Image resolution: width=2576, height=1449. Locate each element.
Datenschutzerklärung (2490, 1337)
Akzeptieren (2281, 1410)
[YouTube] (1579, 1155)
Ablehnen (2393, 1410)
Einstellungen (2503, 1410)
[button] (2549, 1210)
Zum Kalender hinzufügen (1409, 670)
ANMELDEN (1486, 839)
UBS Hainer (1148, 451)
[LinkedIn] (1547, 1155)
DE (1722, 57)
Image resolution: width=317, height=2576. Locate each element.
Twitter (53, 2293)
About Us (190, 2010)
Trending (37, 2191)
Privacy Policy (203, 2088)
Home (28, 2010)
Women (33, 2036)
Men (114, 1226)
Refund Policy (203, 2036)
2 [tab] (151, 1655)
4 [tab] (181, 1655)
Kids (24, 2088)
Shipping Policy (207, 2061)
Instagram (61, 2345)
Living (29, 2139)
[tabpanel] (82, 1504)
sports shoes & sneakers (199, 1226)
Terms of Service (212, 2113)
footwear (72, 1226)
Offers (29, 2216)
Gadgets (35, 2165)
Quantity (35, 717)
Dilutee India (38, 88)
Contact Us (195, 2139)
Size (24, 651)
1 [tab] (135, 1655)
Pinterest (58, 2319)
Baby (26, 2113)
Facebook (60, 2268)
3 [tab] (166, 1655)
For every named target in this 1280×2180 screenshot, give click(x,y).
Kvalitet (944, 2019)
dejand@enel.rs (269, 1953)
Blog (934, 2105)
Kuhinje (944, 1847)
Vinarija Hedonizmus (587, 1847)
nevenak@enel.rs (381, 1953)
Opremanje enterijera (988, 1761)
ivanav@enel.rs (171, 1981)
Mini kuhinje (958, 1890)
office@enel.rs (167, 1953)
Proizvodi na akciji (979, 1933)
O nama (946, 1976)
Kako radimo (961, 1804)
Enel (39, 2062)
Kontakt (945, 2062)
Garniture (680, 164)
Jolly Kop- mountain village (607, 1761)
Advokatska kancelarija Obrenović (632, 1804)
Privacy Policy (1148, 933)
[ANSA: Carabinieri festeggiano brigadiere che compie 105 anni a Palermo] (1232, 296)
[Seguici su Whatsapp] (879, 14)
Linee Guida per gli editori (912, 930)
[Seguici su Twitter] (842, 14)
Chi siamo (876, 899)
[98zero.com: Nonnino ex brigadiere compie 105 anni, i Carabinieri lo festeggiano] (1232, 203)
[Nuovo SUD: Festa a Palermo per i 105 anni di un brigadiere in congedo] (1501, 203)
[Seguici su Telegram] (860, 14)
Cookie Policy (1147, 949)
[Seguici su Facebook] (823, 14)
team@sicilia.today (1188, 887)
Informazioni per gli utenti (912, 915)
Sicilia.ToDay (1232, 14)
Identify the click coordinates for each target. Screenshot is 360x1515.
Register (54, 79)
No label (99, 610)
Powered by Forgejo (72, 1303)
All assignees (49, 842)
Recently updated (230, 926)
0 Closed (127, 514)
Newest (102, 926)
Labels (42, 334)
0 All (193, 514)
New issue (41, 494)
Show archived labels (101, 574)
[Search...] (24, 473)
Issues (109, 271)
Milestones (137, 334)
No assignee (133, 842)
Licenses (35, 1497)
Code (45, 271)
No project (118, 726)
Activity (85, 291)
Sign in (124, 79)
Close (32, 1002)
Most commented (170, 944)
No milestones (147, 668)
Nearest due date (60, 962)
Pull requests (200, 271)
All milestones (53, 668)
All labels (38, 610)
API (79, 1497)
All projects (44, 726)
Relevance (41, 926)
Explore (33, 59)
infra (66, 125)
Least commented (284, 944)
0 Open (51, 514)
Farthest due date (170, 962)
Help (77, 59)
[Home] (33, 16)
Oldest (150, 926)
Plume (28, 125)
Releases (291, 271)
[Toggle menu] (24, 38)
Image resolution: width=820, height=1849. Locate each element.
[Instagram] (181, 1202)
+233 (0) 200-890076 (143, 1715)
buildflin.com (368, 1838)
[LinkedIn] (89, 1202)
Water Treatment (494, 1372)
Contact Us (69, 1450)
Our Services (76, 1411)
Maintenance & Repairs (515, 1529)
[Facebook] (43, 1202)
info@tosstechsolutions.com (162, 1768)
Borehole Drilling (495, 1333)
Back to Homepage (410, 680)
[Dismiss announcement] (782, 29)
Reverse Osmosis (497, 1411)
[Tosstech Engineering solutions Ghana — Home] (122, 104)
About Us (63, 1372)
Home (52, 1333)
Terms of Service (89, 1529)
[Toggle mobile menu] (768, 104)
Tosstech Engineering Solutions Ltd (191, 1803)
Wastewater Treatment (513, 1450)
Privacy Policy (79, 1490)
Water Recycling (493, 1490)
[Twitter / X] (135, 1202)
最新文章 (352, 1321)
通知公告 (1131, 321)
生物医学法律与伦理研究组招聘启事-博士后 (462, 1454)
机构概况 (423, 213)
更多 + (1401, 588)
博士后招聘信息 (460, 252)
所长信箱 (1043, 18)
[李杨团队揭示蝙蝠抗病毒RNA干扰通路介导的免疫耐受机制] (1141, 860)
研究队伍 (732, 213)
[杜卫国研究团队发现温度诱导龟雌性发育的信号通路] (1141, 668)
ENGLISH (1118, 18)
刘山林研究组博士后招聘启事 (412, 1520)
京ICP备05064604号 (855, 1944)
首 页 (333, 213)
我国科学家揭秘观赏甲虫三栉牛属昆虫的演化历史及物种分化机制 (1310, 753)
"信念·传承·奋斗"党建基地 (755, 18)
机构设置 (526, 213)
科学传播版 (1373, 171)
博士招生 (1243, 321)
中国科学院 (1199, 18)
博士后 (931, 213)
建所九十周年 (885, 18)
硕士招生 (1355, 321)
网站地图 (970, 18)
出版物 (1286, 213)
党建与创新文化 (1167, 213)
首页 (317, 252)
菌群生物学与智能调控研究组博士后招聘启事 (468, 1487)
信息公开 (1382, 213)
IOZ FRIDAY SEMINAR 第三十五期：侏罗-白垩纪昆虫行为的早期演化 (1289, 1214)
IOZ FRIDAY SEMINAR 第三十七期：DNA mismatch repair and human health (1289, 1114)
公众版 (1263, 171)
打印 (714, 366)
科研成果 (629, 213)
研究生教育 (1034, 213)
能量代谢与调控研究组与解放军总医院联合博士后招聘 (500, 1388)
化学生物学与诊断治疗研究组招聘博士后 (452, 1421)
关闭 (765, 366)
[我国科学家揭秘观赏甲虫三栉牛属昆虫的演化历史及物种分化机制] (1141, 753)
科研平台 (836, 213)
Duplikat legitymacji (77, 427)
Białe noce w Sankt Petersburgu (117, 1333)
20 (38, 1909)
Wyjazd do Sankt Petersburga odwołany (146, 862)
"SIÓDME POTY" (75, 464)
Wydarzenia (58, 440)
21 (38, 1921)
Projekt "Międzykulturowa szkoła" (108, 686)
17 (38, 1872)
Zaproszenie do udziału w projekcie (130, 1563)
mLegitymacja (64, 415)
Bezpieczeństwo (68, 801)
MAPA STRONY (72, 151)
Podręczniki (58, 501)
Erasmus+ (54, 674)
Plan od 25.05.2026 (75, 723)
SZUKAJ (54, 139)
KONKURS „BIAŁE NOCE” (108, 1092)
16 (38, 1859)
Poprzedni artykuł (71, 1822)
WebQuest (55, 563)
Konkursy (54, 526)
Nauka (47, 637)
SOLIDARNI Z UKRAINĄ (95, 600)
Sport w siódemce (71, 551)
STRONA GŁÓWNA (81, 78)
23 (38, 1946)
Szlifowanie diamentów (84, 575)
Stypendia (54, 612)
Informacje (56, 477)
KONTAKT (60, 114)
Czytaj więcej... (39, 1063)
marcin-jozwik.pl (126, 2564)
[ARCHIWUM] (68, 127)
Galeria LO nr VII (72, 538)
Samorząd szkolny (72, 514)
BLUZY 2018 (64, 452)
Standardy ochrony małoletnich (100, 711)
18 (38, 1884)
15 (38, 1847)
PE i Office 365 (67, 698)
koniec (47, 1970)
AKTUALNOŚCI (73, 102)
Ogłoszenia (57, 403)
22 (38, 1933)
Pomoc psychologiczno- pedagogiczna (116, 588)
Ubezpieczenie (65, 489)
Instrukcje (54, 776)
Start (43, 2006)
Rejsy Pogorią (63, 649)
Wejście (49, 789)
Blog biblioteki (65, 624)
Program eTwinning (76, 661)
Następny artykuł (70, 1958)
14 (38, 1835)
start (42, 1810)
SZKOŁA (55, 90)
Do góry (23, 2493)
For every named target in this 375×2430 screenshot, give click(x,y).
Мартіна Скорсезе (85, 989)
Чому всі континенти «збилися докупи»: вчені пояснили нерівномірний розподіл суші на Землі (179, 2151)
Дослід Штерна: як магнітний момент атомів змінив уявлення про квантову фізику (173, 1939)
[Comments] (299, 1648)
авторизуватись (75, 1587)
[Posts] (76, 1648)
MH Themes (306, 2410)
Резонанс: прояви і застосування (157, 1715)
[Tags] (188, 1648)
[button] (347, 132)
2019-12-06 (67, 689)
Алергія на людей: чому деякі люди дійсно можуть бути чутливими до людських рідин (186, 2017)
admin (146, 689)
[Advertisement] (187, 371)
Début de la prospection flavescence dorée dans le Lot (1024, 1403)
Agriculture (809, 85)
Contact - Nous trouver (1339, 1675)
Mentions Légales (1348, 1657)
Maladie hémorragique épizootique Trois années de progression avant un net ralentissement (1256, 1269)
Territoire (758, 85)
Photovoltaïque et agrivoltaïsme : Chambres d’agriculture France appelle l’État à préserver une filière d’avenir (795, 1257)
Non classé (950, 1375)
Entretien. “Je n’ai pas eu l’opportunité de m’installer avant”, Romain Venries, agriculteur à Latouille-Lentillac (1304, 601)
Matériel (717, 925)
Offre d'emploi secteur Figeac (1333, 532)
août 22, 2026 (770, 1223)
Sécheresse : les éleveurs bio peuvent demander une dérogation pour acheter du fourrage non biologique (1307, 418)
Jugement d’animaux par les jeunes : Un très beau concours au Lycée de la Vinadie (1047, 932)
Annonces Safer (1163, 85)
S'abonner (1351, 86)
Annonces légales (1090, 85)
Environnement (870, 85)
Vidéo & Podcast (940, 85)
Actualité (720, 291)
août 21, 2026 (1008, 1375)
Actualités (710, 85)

####################

What you are asked to do:
Taking the entries above, print exactly the lines starting at the line with "0 Open (51, 514)" and ending at the line with "[LinkedIn] (89, 1202)", both included.

Worked solution:
0 Open (51, 514)
Farthest due date (170, 962)
Help (77, 59)
[Home] (33, 16)
Oldest (150, 926)
Plume (28, 125)
Releases (291, 271)
[Toggle menu] (24, 38)
Image resolution: width=820, height=1849. Locate each element.
[Instagram] (181, 1202)
+233 (0) 200-890076 (143, 1715)
buildflin.com (368, 1838)
[LinkedIn] (89, 1202)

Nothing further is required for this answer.